» **Assigned task**:
Check each line below for the word "agent" and give the number of lines that have it, nothing more.

[Extracted records]

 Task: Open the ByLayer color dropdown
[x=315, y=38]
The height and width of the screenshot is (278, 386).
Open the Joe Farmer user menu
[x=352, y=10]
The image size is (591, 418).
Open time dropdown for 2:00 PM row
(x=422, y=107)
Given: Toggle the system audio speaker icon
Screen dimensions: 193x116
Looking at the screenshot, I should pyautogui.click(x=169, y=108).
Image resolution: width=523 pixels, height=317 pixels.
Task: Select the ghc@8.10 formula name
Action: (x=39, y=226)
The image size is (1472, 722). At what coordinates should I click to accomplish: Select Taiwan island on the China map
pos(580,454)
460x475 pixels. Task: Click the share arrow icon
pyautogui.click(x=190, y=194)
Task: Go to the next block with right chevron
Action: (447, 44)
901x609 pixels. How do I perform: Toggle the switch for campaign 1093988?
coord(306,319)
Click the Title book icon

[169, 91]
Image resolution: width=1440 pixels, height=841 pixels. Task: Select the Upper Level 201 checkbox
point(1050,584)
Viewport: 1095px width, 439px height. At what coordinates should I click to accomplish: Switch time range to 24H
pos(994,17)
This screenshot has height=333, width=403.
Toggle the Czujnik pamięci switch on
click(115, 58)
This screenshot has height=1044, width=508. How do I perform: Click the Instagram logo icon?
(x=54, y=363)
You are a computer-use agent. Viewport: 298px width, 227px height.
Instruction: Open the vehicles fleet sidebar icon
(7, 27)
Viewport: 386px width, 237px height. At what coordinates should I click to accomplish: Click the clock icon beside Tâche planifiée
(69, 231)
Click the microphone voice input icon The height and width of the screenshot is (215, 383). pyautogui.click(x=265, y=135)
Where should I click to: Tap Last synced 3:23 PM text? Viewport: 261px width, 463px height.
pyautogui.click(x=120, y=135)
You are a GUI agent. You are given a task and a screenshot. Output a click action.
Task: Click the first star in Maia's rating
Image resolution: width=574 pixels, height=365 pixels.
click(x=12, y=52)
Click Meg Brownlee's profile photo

» **Task solution**:
2